Consumer prices rose less than expected in January, while prices excluding food and energy fell for the first time since 1982, according to a government report on Friday that soothed worries inflation pressures were starting to build up.

The Labor Department said its seasonally adjusted Consumer Price Index rose 0.2 percent last month, lifted by a spike in energy costs, after rising 0.2 percent in December.

Analysts polled by Reuters had forecast consumer prices rising 0.3 percent in January. Compared to January last year, prices rose 2.6 percent, also below market expectations for a 2.8 percent increase.

Energy costs soared 2.8 percent last month after rising 0.8 percent in December.
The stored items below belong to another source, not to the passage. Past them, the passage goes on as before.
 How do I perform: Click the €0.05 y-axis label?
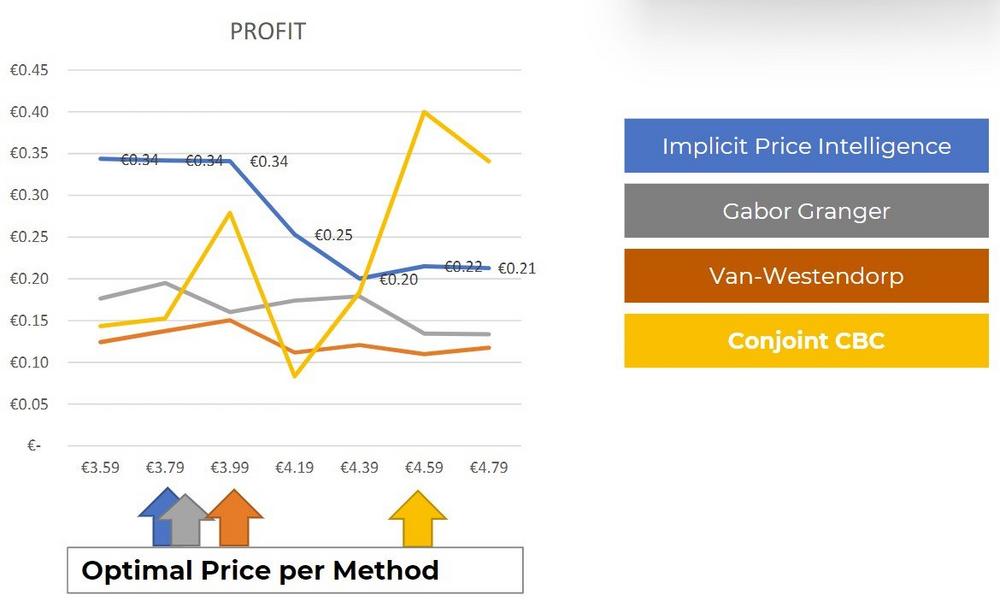(x=30, y=404)
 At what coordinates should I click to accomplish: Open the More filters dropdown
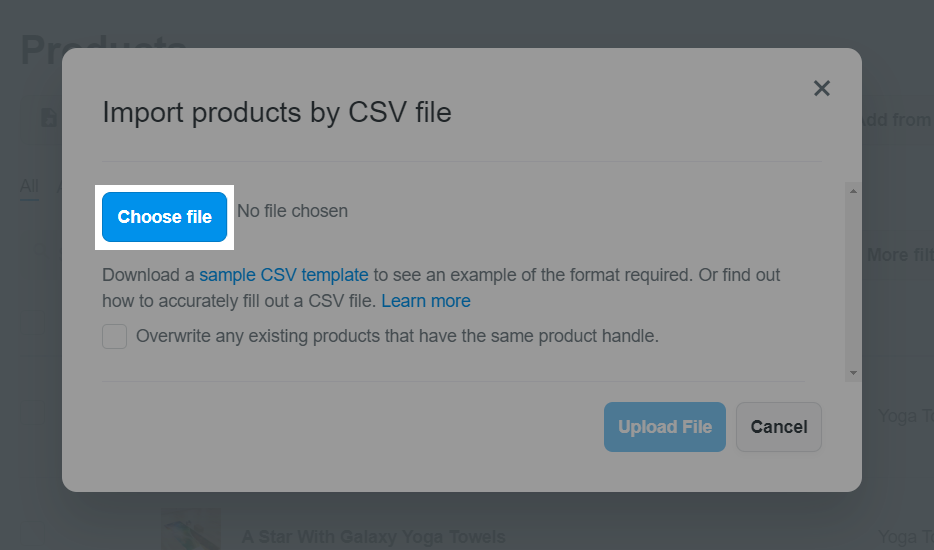tap(900, 255)
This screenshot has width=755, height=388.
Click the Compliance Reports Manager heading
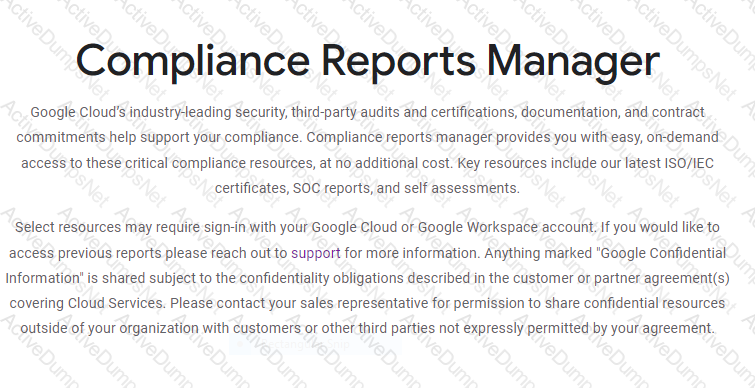pos(368,61)
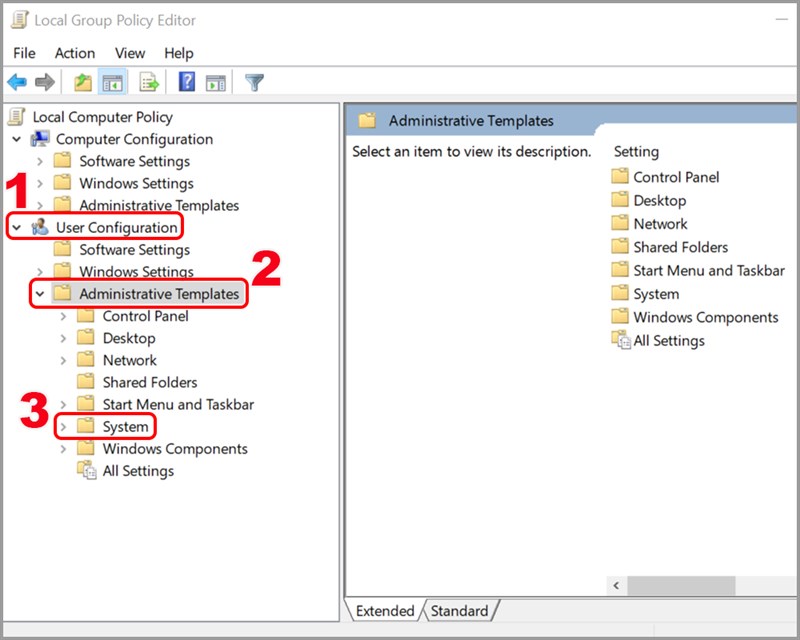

Food prices climbed 0.2 percent following a 0.1 percent gain in December.

A surprise surge in prices paid at the farm and factory gate last month, owing to higher gasoline costs, had fanned fears that inflation pressures could soon weigh on the economy, which is recovering from the most brutal recession in 70 years.

Stripping out volatile energy and food prices, the closely watched core measure of consumer inflation fell 0.1 percent in January, the first decline since December 1982. Core prices rose 0.1 percent the prior month.

Analysts had expected core prices to rise 0.1 percent. Core prices were pulled down by declining costs for new vehicles, shelter and airline fares. High vacancy rates are keeping rentals depressed.

Compared to January last year, the core inflation rate rose 1.6 percent after increasing 1.8 percent in December.